THIS COURT RESERVES to the December 18, 2015 hearing its Order as to costs.
THIS COURT ORDERS that service of the Notice of Motion and Motion Record is hereby validated.
[30] If the applicants had any doubt as to the manner of implementation of the interlocutory injunction, the doubts were removed by the December 15, 2015 order. Yet the respondent points out that the applicants have yet to provide a list of customers of the Scarborough franchise whom they had contacted and were thus obliged to send the correcting letter set out in Schedule “B” to the December 15, 2015 order. At the hearing of the contempt motion, Mr. Miller submitted that no Scarborough names were provided because no Scarborough customers had been contacted initially and therefore no letters were required to be sent to them. This factual submission was contrary to the evidence adduced by the applicants. Ms. Reid swore at para. 23 of her affidavit dated December 17, 2015, that on December 16, 2015, she sent a letter to all past clients of the Scarborough franchise using the wording of schedule “B” to the December 15, 2015 order. Moreover, although counsel submitted that all customer and caregiver files of his clients’ businesses had been turned over to the franchisor as required by the franchise agreements, the franchisor says that it was given only 17 customer files for Scarborough and 45 for North York. Mr. Miller says that that is all that there are. It defies common sense to suggest that the Scarborough business had only 17 customers. The respondent’s computer records show that Scarborough had 47 customers and North York had 84. It may be that the computer shows both active and inactive customers. But Ms. Reid swore that she sent the Schedule “B” letter to “all past clients of Scarborough.” So counsel’s purported explanation that the computer was showing inactive too cannot pass muster. Ms. Reid must have had some records to let her send letters to all past clients. Moreover, even if a client is inactive, the applicants should still have files on them. It is the applicants who made submissions to me about the importance of keeping records just in case tax or legal issues arise in future.
[31] On reserving my decision on the contempt motion at the end of the hearing, I made a further order to wrap up the last remaining issues including requiring the applicants to deliver any remaining files, to take down signs, and to instruct Ms. Robinson to cease solicitation of customers and caregivers.
Contempt of Court
[32] The elements of contempt of court were set out by the Court of Appeal in Bell ExpressVu Limited Partnership v. Torroni, [2009] 0J No. 356 as follows:
- The three constituent elements of the test for civil contempt were summarized by this court in Prescott-Russell Services for Children and Adults v. G(N) (2006), 2006 CanLII 81792 (ON CA), 82 O.R. (3d) 686, at para 27:
The criteria applicable to a contempt of court conclusion are settled law. A three prong test is required. First, the order that was breached must state clearly and unequivocally what should and should not be done. Secondly, the party who disobeys the order must do so deliberately and willfully. Third, the evidence must show contempt beyond a reasonable doubt. Any doubt must clearly be resolved in favor of the person or entity alleged to have breached the order.
The Applicants’ Responses
[33] For his part, Weinert made a clear and plain admission and apology in his affidavit. In para. 2 of his affidavit he testified:
I understand that by my actions as described herein I breached the Court Order made on December 5, 2015. I would like to sincerely apologize to the Court for doing so. I did not intend to disrespect the Court by my actions.

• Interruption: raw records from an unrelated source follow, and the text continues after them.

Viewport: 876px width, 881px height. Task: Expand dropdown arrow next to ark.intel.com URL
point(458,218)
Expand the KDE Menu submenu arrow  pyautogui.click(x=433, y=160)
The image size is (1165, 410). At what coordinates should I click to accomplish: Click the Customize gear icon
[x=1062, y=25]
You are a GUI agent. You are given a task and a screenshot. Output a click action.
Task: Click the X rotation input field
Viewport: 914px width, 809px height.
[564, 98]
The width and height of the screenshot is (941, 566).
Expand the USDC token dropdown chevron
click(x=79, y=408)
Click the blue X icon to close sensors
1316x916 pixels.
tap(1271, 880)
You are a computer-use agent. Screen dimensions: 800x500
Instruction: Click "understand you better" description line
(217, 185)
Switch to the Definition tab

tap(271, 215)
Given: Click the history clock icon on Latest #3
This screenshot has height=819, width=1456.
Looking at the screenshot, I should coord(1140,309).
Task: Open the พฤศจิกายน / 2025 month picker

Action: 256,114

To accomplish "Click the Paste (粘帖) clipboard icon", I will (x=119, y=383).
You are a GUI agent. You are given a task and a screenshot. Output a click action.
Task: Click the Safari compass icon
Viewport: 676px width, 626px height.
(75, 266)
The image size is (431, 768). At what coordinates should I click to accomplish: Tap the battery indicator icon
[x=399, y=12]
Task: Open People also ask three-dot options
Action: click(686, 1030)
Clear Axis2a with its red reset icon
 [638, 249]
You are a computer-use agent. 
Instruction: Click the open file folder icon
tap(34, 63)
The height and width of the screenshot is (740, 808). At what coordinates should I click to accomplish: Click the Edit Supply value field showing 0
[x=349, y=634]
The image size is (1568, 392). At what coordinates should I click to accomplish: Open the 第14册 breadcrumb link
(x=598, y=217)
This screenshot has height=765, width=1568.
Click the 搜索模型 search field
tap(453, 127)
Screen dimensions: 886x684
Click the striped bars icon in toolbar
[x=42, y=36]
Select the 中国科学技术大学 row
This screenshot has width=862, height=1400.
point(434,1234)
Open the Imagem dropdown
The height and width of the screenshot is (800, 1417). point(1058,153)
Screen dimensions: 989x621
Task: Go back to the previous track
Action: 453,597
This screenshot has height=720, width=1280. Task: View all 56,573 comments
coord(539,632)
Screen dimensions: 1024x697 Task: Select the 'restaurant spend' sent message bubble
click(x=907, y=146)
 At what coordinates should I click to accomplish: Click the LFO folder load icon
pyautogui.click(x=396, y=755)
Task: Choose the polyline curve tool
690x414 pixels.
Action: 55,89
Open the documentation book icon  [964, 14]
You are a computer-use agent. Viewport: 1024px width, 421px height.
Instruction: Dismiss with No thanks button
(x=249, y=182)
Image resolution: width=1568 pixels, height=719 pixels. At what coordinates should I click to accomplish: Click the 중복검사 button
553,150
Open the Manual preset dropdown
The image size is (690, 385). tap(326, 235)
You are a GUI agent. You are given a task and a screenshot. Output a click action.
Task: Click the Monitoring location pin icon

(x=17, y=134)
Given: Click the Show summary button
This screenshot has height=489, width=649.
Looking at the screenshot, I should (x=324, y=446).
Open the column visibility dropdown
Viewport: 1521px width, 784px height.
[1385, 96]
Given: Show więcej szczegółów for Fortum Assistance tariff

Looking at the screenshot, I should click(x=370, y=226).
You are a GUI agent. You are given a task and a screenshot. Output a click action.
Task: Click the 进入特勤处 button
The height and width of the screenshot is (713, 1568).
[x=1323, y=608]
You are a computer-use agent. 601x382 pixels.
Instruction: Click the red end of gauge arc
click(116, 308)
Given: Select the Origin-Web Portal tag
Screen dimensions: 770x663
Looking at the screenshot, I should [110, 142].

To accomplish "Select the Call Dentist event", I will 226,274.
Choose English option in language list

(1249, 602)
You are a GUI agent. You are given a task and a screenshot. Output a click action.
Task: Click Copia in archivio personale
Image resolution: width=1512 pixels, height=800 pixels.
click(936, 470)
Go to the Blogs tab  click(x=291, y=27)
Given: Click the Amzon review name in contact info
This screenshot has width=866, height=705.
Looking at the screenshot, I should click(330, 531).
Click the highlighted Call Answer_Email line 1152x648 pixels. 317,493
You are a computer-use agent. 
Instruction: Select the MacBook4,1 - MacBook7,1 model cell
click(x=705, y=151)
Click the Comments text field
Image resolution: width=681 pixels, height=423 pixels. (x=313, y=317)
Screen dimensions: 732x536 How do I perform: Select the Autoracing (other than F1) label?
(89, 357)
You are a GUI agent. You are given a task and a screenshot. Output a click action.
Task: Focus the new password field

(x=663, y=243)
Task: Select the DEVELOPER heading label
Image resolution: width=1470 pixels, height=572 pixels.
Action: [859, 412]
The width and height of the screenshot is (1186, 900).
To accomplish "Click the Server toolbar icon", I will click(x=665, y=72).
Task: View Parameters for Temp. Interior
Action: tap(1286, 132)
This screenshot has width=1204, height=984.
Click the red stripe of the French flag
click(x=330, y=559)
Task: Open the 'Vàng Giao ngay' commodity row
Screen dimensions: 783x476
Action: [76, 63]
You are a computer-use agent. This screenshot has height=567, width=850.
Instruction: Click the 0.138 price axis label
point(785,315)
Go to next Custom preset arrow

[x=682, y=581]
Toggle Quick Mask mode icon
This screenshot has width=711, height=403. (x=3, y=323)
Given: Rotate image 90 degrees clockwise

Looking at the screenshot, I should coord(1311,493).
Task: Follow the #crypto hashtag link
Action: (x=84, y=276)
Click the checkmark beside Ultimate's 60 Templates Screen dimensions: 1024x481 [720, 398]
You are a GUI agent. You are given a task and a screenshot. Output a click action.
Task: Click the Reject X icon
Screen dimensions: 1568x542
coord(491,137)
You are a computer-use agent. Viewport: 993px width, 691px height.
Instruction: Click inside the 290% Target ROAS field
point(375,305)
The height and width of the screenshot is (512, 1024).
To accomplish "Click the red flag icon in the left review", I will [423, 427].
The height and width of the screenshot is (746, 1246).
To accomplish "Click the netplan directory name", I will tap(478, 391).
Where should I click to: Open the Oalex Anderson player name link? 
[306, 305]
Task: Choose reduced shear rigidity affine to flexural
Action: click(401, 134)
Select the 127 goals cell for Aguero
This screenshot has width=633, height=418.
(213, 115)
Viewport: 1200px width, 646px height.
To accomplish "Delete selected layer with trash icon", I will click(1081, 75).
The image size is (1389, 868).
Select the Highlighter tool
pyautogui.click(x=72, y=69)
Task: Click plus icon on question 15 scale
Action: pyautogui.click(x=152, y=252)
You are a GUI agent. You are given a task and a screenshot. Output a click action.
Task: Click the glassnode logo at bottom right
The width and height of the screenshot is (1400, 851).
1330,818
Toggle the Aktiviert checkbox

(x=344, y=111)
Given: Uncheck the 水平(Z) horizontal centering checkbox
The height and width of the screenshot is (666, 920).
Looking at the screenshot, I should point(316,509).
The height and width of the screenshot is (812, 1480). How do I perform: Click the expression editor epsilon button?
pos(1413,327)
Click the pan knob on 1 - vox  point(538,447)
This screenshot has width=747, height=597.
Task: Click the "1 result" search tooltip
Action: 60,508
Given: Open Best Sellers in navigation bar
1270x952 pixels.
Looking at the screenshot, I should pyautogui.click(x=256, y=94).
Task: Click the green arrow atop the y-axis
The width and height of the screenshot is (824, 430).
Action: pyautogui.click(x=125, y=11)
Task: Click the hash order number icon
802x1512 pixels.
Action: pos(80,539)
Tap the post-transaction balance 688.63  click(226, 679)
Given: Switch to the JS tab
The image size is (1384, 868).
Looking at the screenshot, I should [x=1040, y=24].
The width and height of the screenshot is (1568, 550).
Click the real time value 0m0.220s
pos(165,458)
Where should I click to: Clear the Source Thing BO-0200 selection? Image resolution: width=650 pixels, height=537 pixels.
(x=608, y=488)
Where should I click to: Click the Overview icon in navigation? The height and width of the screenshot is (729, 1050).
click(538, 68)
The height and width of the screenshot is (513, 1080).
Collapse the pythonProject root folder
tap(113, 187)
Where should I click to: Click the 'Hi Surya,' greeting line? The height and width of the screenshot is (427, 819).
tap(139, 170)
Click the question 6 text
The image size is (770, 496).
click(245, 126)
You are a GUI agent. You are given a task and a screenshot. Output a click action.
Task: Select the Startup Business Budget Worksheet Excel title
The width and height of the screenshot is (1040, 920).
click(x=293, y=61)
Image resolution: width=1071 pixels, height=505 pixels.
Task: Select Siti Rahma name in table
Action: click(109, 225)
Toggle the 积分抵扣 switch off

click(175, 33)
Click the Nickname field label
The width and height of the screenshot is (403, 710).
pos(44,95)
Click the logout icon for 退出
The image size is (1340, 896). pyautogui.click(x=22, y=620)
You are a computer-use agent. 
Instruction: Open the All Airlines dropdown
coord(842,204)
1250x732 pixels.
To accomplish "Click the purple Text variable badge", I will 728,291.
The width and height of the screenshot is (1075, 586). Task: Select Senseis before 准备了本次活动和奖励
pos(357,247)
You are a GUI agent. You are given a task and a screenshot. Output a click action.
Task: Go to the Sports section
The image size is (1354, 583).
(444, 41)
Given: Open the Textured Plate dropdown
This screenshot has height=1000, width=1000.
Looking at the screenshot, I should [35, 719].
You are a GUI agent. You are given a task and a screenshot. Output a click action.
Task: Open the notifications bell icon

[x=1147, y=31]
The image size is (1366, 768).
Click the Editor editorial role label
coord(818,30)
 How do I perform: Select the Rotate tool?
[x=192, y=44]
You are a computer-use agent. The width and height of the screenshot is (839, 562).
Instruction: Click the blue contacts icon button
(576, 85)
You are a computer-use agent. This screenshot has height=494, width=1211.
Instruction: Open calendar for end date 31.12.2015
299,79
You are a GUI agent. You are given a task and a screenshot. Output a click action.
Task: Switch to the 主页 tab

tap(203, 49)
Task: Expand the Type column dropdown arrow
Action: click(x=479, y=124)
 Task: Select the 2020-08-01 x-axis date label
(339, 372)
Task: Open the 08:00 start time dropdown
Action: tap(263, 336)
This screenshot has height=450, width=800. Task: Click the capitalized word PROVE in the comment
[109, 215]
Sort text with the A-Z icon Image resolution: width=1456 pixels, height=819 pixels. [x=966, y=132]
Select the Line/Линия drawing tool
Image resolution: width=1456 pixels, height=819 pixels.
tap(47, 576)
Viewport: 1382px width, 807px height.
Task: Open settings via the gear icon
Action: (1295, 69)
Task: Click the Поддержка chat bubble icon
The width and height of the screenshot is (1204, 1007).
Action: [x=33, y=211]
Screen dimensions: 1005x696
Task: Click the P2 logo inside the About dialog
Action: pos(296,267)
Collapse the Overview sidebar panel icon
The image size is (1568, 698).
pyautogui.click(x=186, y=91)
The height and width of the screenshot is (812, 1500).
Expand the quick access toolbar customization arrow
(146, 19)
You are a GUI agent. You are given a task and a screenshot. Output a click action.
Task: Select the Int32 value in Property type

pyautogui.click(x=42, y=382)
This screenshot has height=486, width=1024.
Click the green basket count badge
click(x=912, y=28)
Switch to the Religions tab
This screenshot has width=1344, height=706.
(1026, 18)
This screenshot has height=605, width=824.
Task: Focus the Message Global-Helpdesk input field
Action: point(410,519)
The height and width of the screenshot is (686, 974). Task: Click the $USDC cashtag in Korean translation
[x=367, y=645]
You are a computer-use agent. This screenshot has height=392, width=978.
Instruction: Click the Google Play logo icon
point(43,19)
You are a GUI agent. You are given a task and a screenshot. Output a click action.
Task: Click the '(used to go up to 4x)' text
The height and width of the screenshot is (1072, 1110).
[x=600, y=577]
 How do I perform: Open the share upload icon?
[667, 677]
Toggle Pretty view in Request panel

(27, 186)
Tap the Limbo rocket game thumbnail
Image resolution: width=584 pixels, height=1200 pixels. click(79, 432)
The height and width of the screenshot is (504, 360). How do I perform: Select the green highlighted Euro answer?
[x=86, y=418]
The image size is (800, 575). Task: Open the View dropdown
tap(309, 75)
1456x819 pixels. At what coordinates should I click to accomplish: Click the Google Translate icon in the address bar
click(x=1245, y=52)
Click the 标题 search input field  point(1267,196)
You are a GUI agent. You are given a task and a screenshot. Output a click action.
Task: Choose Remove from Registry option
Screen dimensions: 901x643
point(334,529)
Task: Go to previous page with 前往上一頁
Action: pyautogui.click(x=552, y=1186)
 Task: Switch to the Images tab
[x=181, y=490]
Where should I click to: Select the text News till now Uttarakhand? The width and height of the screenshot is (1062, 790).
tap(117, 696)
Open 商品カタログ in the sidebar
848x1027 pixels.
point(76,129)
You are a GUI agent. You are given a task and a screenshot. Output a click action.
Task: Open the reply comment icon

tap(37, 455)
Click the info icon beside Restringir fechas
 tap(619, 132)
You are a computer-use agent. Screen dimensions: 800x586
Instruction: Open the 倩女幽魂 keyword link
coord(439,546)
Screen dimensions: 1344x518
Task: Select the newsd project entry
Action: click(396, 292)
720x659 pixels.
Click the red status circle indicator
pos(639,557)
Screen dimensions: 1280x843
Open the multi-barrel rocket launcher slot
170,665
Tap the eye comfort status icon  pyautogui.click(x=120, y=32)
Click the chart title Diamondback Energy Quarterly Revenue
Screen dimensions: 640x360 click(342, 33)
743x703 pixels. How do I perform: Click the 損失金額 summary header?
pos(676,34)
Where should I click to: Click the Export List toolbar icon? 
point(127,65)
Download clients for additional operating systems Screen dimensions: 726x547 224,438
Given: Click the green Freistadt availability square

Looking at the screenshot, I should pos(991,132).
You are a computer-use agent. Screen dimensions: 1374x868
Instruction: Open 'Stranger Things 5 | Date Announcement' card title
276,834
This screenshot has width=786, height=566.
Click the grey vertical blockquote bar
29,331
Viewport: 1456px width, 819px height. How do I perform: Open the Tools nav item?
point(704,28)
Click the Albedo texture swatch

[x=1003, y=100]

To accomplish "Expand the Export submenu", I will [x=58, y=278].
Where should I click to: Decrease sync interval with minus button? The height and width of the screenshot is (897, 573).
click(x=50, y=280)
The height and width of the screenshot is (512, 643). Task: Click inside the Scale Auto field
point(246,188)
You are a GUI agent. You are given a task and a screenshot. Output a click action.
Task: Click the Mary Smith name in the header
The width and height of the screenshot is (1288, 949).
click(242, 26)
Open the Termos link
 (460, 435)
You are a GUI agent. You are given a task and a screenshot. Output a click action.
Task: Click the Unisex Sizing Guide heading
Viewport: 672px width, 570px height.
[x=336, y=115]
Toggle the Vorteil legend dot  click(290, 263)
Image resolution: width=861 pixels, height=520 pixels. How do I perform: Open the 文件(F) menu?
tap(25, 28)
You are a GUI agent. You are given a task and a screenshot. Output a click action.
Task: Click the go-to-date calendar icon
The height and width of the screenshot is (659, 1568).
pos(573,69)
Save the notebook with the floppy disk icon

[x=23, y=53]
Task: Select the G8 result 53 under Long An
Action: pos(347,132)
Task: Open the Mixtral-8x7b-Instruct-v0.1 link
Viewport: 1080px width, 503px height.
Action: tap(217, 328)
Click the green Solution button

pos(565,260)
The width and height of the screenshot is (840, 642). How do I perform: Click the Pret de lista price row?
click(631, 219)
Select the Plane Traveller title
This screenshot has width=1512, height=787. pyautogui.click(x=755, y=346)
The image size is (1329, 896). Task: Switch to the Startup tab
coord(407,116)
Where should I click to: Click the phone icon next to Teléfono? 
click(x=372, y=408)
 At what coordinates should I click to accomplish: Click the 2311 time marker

[34] Mr. Weinert explains that he was told by Ms. Reid that they were expected by the respondent to satisfy customers until they signed on with other franchisees. He forthrightly admits to instructing Mr. Robinson to send her email of December 8, 2015 to which I referred above. He says that Ms. Reid had nothing to do with either that email or his letter and had no knowledge of either. He plainly accepts that it was wrong to say that the business would continue to operate. He has nothing to say however about the suggestions of ongoing operations in Ms. Robinson’s subsequent emails.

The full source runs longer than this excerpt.